START MATERIAL TO PROCESS

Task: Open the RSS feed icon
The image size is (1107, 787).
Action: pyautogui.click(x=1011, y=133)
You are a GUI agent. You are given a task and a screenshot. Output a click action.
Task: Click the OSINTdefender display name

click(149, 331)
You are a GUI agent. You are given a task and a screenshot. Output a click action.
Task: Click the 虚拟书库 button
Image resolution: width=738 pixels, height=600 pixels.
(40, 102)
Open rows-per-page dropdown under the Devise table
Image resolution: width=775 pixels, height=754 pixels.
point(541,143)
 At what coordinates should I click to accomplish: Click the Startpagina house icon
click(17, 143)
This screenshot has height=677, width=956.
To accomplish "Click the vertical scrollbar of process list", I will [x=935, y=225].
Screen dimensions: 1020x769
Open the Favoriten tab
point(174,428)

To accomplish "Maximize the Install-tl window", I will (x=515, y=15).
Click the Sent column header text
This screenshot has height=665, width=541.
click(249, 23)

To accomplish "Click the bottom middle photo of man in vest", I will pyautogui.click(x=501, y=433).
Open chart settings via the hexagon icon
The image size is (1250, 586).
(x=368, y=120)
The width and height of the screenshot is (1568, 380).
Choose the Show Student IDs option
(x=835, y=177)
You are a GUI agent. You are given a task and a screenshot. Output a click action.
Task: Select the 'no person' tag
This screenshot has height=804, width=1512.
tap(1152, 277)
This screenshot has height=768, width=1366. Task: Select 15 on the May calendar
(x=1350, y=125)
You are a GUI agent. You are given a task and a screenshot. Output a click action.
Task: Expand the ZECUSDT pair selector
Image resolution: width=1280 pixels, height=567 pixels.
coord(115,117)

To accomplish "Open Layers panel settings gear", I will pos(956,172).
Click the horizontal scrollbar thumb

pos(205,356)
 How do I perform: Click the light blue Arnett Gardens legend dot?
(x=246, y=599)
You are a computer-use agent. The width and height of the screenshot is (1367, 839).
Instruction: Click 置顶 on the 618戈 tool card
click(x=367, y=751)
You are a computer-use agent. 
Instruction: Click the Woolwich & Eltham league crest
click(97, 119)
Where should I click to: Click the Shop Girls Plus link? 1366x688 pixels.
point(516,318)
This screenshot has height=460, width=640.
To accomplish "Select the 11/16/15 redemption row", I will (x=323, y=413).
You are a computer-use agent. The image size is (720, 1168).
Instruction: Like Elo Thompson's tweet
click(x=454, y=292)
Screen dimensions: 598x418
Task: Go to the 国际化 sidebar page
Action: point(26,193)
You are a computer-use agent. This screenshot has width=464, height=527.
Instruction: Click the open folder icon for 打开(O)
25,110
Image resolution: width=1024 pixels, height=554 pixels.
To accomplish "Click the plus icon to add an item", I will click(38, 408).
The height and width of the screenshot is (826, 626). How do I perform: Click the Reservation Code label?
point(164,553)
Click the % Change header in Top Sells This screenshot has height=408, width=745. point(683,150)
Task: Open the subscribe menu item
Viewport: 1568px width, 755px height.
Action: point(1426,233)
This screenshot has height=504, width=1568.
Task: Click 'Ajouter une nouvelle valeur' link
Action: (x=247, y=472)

END MATERIAL TO PROCESS

● **TASK REQUIREMENTS**
Above this task is a listing. Restate, word for word and with nothing added, the lines from the one with "Task: Expand the ZECUSDT pair selector" through the one with "You are a computer-use agent. The image".

● **THE ANSWER**
Task: Expand the ZECUSDT pair selector
Image resolution: width=1280 pixels, height=567 pixels.
coord(115,117)

To accomplish "Open Layers panel settings gear", I will pos(956,172).
Click the horizontal scrollbar thumb

pos(205,356)
 How do I perform: Click the light blue Arnett Gardens legend dot?
(x=246, y=599)
You are a computer-use agent. The width and height of the screenshot is (1367, 839).
Instruction: Click 置顶 on the 618戈 tool card
click(x=367, y=751)
You are a computer-use agent. 
Instruction: Click the Woolwich & Eltham league crest
click(97, 119)
Where should I click to: Click the Shop Girls Plus link? 1366x688 pixels.
point(516,318)
This screenshot has height=460, width=640.
To accomplish "Select the 11/16/15 redemption row", I will (x=323, y=413).
You are a computer-use agent. The image size is (720, 1168).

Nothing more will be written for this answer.